Pero ahora el señor Nietzsche ha regresado. Y, la verdad, ¿a quién no le ocurre algo con él? No falta quien aún lo cataloga de nazi. No falta la que lo trata de misógino. No falta el barbudo que trae la playera con su rostro estampado. Nietzsche es el filósofo de la banda, y como tal le viene adosada una heteronimia cuya popularidad lo convierte en un caso tal vez único en la historia de la filosofía: el artista dionisiaco, el superhombre, el filósofo de la muerte de Dios, el Anticristo, el chiflado del eterno retorno.

Los profesores de filosofía, por su parte, sonríen. Son adultos ya, y se recuerdan a sí mismos leyendo a Nietzsche atravesando la noche, cuando eran estudiantes pobres y estúpidos y valientes y lo único que había que hacer —porque el resto no importaba— era leer y beber en supremo honor de Zaratustra. Pero incluso estos madurados profesores vuelven a leerlo, aunque ahora, por supuesto, sin tanta histeria, más calmados y sobrios, no vaya a ser cosa y nos volvamos loquitos otra vez.

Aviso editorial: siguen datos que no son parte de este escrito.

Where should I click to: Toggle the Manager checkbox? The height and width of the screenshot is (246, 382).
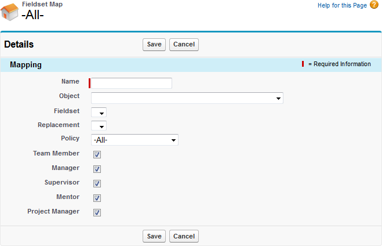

¿Por qué Nietzsche, para variar? Hay muchas posibles respuestas y un montón de rica bibliografía (filosófica o no) al respecto. Sin embargo, quizás su popularidad se deba principalmente a que simple y sencillamente nos toca el culo. ¿Cómo? ¿Qué quiere decir eso? Eso quiere decir que con Nietzsche inevitablemente se acaba teniendo una relación personal basada simultáneamente en la ofensa y el placer. ¿Qué te pasa?, ¿por qué me estás leyendo?, ¿acaso vienes a buscar algo?: son las preguntas que parece formular Nietzsche apenas se abren libros como Más allá del bien y del mal o La gaya ciencia, y lo perturbador es que después de aquellas lecturas nadie podría decir que ha encontrado un maestro o un guía, sino, antes bien, un soberano bufón.

Ha transcurrido poco más de un siglo desde su muerte y tal vez “Nietzsche” hoy no evoque el “recuerdo de algo terrible”, como él, desde la soledad y la soberbia, imaginaba sería su futuro. Seguramente no quedaría para nada conforme al observar que, pese a sus propias advertencias y rabietas, se ha convertido a la larga en un filósofo leído, en un filósofo popular. Pero eso sí: tampoco le incomodaría comprobar su todavía explosiva condición de dinamita: para todos y para nadie.